Aston University, UK, 4–5 June 2026
There are some research projects that begin with a neat administrative exercise: names around a table, work packages on a screen, reporting rules carefully explained. The MagBIO project, Living magnetobots for targeted theranostics to tackle metastatic solid tumours, launched this week 4th-5th June at Aston University with all of this in place. But beneath the familiar structure of a kick-off meeting sits a much more ambitious scientific question: can living microorganisms be engineered, guided and assessed safely enough to become a future platform for targeted cancer diagnosis and therapy?
Funded under the Marie Skłodowska-Curie Actions Staff Exchanges programme, MagBIO brings together 18 partners from Europe and the USA to explore a new class of living “magnetobots” inspired by magnetotactic bacteria. These microorganisms naturally produce magnetic structures and can move in response to magnetic fields. MagBIO will investigate how these properties could be used to support targeted cancer diagnosis and therapy, while considering safety, sustainability and regulatory questions from the start.
Europe for Business Ltd (EFB), based in the UK, will play a central role in the project. EFB leads WP4, focused on Safe and Sustainable by Design magnetobots, and is responsible for work on Life Cycle Assessment, Social Life Cycle Assessment and Life Cycle Costing helping the consortium examine the environmental, social and economic dimensions of the emerging technology as it develops.
Leonardo Piccinetti, CEO of Europe for Business and EFB Lead Researcher for MagBIO, was at the kick-off meeting presenting EFB’s role in the consortium, including its contribution to sustainability assessment, regulatory readiness, exploitation and stakeholder engagement.

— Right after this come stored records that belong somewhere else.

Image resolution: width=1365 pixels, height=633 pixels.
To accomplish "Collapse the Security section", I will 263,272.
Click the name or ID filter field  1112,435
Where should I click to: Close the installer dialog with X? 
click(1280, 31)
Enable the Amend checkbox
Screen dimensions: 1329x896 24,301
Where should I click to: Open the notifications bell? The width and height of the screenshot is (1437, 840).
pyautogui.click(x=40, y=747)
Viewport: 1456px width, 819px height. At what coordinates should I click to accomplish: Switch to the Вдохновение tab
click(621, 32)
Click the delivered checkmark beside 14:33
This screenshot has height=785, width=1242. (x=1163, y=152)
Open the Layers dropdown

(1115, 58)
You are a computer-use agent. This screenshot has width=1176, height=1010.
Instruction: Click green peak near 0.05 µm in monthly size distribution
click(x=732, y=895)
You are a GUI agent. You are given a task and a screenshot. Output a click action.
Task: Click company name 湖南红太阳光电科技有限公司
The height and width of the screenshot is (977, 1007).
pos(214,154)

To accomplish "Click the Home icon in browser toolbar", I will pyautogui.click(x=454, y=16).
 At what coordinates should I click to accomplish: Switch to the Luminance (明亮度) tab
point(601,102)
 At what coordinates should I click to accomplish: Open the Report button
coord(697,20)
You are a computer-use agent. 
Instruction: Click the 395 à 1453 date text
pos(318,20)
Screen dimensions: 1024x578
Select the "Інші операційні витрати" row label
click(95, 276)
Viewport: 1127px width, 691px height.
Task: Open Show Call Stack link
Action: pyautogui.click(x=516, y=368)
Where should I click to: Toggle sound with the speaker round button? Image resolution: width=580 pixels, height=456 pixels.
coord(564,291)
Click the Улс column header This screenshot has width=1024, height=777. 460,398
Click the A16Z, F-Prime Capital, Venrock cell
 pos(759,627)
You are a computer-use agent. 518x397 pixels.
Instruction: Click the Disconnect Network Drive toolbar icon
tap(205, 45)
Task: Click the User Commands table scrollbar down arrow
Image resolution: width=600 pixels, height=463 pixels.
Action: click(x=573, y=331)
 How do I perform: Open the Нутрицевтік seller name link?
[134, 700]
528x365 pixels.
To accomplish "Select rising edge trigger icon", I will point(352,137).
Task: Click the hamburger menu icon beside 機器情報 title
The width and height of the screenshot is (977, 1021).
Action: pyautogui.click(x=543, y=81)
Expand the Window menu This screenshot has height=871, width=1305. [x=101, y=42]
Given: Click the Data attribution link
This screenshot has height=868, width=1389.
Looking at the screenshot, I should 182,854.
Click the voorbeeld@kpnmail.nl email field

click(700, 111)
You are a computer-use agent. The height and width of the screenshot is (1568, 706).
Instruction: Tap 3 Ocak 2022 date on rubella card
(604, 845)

“For EFB, MagBIO is precisely the kind of project where sustainability and exploitation need to be part of the scientific conversation from the beginning,” said Leonardo Piccinetti. “The technology is highly ambitious, but ambition has to be matched with evidence. Our role is to help the consortium ask the practical questions early: what data will be needed, what the environmental and social implications may be, how the costs might look at scale, and what will be needed for future regulatory and market readiness.”
EFB will also host secondees in Manchester, where activities will focus on desk-based research, modelling, data analysis, stakeholder engagement and joint outputs linked to WP4. The secondments will help connect scientific development with the evidence needed for responsible assessment, future exploitation and informed decision-making.
With the kick-off meeting complete, MagBIO now moves into implementation, beginning a four-year programme of research, training and knowledge exchange across academia, industry and specialist support organisations.
MagBIO, Living magnetobots for targeted theranostics to tackle metastatic solid tumours, is funded under the Horizon Europe Marie Skłodowska-Curie Actions Staff Exchanges programme. The project involves 18 partners across Europe and the USA.